**What you have to do:**
Your answer should be a single number: how many lines of the material below contain "gear".

Content starts

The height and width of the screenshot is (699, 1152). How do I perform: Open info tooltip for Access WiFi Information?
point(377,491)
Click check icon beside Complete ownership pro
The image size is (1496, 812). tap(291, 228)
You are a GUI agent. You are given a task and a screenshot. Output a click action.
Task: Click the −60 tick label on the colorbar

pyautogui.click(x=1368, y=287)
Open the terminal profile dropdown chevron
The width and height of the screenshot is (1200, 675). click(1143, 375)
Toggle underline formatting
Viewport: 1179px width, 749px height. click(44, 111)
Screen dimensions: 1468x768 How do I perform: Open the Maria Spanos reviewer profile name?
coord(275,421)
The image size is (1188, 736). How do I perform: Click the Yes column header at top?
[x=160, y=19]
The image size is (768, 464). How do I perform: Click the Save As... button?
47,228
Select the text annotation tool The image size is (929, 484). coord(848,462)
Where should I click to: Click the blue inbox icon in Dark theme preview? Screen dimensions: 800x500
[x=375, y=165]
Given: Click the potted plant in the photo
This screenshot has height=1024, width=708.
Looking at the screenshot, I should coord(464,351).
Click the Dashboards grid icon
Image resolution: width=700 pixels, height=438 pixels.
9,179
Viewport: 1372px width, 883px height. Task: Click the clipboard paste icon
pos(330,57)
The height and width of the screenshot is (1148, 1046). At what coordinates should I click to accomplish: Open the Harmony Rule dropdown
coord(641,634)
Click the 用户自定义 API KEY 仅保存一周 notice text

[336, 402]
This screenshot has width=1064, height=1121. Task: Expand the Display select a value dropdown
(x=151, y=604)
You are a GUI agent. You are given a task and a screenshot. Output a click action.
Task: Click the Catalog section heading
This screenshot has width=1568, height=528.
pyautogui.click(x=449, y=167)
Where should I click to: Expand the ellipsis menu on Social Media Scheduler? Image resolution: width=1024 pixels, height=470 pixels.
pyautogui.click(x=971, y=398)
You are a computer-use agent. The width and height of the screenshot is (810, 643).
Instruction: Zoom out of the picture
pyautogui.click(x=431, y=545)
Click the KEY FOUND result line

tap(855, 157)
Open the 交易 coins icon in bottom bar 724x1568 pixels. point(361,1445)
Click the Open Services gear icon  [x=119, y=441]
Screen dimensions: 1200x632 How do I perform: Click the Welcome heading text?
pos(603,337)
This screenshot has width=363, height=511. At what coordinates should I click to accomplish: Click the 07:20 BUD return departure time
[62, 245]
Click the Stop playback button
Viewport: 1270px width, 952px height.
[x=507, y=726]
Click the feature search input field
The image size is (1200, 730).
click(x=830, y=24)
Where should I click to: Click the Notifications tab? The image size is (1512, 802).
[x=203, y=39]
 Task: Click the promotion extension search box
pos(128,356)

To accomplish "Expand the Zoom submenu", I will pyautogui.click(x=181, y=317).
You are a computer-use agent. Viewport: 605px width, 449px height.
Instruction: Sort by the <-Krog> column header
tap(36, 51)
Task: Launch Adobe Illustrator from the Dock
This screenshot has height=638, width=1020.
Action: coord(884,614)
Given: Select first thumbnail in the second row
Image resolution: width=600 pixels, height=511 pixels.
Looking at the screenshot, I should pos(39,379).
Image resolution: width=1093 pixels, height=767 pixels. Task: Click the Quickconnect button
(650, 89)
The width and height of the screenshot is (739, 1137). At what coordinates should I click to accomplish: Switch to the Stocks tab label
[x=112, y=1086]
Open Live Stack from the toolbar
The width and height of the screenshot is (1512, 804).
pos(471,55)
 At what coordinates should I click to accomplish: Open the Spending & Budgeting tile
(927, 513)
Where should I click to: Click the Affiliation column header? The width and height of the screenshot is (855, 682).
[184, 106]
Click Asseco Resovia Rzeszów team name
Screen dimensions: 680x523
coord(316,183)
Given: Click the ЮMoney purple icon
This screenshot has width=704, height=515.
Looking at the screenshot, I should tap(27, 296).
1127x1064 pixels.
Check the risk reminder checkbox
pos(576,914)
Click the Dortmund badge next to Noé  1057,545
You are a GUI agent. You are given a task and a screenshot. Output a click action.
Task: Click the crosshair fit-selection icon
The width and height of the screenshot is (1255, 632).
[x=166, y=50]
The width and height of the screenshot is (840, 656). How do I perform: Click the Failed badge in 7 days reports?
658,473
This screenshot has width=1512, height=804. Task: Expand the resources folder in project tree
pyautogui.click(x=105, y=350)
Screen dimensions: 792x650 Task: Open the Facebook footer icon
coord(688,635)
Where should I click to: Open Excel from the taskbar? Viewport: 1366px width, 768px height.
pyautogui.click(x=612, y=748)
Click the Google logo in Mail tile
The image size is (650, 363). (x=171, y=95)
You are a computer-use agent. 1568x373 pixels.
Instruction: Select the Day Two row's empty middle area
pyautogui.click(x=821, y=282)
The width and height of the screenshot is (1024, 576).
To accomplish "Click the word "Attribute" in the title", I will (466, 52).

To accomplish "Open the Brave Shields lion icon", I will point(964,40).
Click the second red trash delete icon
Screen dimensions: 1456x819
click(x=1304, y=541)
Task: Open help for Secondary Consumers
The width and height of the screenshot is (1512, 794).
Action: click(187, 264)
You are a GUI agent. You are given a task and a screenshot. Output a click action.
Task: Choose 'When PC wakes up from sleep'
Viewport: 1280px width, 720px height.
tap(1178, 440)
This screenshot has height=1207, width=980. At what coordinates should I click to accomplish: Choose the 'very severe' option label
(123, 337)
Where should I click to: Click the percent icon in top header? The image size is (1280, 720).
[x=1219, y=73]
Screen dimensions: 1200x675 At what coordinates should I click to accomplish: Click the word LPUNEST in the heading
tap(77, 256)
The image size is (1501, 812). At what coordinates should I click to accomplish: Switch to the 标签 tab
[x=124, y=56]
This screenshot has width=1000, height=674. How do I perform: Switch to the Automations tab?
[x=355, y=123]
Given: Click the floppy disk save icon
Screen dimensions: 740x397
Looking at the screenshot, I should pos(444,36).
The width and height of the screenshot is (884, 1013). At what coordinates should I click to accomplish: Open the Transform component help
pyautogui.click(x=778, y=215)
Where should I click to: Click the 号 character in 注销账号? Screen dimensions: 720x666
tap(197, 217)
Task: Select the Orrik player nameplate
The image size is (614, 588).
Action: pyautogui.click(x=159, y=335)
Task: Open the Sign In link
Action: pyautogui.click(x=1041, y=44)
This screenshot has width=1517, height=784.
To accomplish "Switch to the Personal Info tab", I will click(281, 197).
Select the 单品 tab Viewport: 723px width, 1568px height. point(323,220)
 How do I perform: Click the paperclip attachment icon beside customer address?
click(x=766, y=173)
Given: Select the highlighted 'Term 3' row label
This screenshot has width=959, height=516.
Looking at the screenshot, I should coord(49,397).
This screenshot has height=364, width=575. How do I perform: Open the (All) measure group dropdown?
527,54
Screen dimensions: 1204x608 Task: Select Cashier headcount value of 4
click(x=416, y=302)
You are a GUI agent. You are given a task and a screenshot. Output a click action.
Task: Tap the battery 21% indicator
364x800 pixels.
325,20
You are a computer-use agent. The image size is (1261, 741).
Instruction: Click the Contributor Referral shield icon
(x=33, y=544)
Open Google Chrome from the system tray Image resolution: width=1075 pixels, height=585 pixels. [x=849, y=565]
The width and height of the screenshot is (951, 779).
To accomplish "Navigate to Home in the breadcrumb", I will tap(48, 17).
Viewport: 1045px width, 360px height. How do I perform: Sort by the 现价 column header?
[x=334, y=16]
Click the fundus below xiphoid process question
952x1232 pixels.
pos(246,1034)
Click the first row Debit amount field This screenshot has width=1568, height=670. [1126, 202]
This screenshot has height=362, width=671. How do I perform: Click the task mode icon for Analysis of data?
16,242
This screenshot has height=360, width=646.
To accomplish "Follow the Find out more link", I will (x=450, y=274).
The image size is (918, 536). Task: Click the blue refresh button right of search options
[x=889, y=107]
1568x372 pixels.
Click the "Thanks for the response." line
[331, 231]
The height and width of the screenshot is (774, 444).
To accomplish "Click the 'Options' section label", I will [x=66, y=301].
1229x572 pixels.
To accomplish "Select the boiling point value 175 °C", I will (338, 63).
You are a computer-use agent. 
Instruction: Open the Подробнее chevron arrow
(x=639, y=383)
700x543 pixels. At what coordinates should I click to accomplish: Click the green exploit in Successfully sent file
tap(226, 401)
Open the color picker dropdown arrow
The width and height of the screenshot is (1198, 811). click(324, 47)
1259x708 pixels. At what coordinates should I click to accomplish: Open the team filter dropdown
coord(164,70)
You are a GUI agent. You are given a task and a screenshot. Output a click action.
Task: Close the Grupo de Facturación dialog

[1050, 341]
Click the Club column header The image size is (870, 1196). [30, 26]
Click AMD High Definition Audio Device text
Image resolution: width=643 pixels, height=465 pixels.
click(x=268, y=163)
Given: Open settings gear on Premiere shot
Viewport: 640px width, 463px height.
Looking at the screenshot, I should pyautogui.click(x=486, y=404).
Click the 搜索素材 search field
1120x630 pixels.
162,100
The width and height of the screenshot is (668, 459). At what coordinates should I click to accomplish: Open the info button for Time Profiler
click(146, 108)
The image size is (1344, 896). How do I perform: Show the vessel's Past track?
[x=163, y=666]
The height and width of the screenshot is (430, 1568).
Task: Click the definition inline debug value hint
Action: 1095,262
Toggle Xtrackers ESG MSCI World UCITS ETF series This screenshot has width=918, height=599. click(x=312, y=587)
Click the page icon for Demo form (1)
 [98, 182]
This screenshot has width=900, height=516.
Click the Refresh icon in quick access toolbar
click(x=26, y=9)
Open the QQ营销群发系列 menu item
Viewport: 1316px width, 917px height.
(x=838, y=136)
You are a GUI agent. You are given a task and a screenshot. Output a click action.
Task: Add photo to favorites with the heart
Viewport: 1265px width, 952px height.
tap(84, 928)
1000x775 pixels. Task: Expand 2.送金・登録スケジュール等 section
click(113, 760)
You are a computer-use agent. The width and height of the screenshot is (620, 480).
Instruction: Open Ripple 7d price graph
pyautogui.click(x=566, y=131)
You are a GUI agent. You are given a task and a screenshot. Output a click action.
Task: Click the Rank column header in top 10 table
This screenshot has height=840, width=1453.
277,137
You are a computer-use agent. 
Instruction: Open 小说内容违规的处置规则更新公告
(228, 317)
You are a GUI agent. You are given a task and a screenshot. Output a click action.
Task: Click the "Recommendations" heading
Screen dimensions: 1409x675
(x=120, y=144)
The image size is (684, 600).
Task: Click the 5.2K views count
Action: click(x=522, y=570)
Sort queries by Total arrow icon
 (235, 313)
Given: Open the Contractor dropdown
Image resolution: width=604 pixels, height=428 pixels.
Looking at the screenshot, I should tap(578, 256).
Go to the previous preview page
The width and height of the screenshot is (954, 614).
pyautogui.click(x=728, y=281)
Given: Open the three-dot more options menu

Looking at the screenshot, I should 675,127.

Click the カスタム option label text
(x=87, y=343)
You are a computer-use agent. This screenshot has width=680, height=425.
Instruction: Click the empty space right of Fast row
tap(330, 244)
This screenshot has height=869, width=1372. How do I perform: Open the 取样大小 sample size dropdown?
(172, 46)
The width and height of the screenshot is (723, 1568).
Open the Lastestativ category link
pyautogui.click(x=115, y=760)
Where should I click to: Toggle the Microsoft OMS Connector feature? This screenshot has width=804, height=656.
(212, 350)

Content ends

**Result of the exercise:**
2